Although Transformer-based methods for RUL prediction outperform traditional RNN and CNNs, they are not without their limitations. Firstly, in the application of the self-attention mechanism to time series sensor readings for RUL prediction, these methods emphasize the weights of distinct time steps while overlooking the significance of individual sensors within the data stream—an aspect critical for comprehensive prediction performance. Secondly, in the utilization of temporal self-attention, these methods treat sensor readings within a single time step as tokens. However, a single time step reading usually has few semantic meanings. Consequently, a singular focus on the attention of individual time steps proves inadequate for capturing nuanced local semantic information requisite for RUL prediction. Inspired by recent advances in multivariate time series prediction, particularly those aimed at improving accuracy through the incorporation of both temporal and variable attention [
41,
42,
43], we introduce the STAR framework to tackle these challenges. The proposed framework integrates a two-stage attention mechanism, sequentially capturing temporal and sensor-specific attentions, and incorporates a hierarchical encoder-decoder structure designed to encapsulate temporal information across various time scales.
The study conducted in [
44] and [
45] share some similarities with our current research. Notably, they also integrate sensor-wise attention into the prediction process. However, these approaches treat temporal attention and sensor-wise variable attention as independent entities. In other words, they generate two copies of the input sensor readings: one for computing temporal attention and the other for calculating sensor-wise variable attention. Subsequently, a fusion layer is employed to combine these two forms of attention together. In contrast to their methodology, our approach takes a distinct route by utilizing a two-stage attention mechanism. Our approach sequentially capture temporal attention and sensor-wise variable attention, addressing each aspect separately. This two-stage attention strategy is designed to provide a nuanced understanding of both temporal dynamics and individual sensor contributions for more comprehensive prediction capabilities.
The main contributions of this work are as follows:
We incorporate a two-stage attention mechanism capable of capturing both temporal attention and sensor-wise variable attention, representing the first successful application of such a mechanism to turbofan engine RUL prediction.
We propose a hierarchical encoder-decoder framework to capture temporal information across various time scales.

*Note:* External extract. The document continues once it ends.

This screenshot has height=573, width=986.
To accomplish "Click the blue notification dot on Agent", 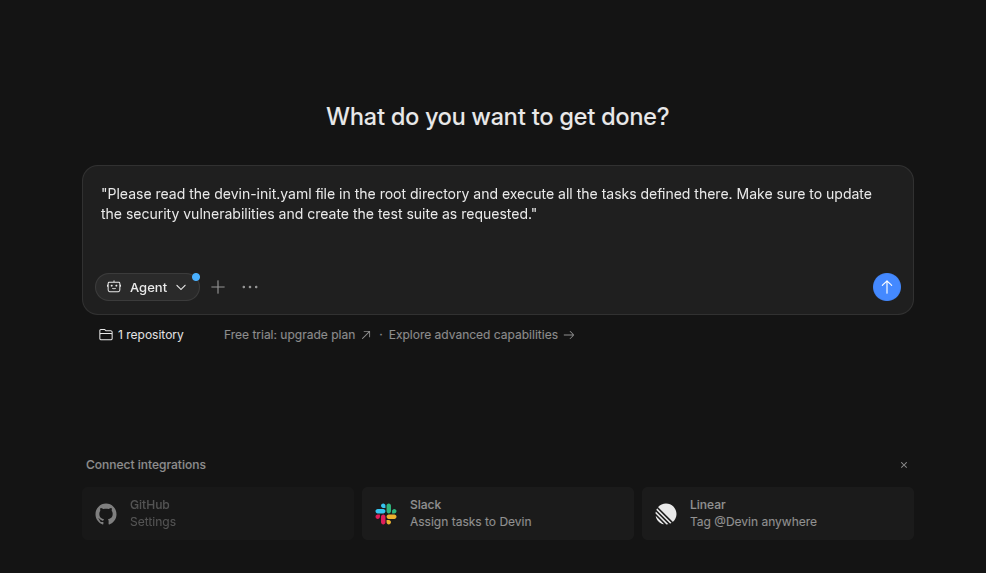I will [x=196, y=277].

While multiscale prediction has shown superior performance in numerous computer vision and time series classification tasks [
43,
46], our work marks the first successful implementation of multiscale prediction in RUL prediction.
Through a series of experiments conducted on four CMAPSS turbofan engine datasets, we demonstrate that our model outperforms existing state-of-the-art methods.
The rest of the paper is structured as follows:
Section 2 provides a comprehensive exposition of the STAR model architecture.
Section 3 intricately explores the experimental details, presents results, and offers a thorough analysis. Finally,
Section 4 concludes the paper.